Na passada sexta-feira, dia 8 de março, assinalou-se o Dia Internacional da Mulher com um colóquio intitulado “Cidadania Ativa como Prevenção da Violência Doméstica: um Retrato da Ilha do Faial”, que decorreu na Biblioteca da Horta.
Natércia Gaspar, diretora regional da solidariedade social, começou a sua intervenção afirmando que o cidadão tem um papel ativo na sociedade e que tem o dever de “agir e denunciar”. De acordo com a diretora regional, a cidadania ativa está a “contribuir para uma mudança de mentalidades”.
Carla Mourão e Cristina Mota, técnicas da UMAR/Faial, apresentaram alguns dados desta problemática na ilha. Até ao momento, a UMAR/Faial tem 62 casos ativos, sendo 43 de violência doméstica e 19 situações em que a mulher está posta em risco.
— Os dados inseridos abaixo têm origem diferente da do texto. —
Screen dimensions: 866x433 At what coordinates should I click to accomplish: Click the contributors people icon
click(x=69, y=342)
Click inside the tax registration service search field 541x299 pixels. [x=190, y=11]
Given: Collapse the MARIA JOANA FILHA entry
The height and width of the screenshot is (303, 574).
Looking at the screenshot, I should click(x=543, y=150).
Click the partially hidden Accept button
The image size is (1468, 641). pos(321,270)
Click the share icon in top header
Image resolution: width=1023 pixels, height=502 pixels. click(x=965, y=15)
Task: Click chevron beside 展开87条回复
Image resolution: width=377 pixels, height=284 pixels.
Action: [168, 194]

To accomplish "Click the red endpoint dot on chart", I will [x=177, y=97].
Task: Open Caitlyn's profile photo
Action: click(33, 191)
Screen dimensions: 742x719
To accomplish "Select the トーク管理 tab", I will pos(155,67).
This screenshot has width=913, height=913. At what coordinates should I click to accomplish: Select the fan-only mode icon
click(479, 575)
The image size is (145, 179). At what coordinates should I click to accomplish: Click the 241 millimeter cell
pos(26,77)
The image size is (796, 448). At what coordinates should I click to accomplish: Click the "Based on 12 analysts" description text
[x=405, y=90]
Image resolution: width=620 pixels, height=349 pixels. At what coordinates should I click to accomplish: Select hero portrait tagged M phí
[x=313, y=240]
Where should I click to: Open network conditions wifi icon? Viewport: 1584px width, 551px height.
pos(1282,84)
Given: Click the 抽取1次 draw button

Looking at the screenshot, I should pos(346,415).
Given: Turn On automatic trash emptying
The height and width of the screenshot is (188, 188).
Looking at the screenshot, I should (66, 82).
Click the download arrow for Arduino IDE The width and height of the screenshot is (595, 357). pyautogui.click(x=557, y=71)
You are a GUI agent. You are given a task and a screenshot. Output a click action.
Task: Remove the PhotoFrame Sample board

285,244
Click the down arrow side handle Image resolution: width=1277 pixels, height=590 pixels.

De acordo com Sandra Diogo, comissária da PSP da Horta, os Açores são a região do país com mais incidência de violência doméstica. Todavia de 2008 para 2012, houve um decréscimo de 26,7% nas denúncias.
No final do colóquio houve uma parte destinada a debate que ficou marcada pela exposição de um caso de violência doméstica.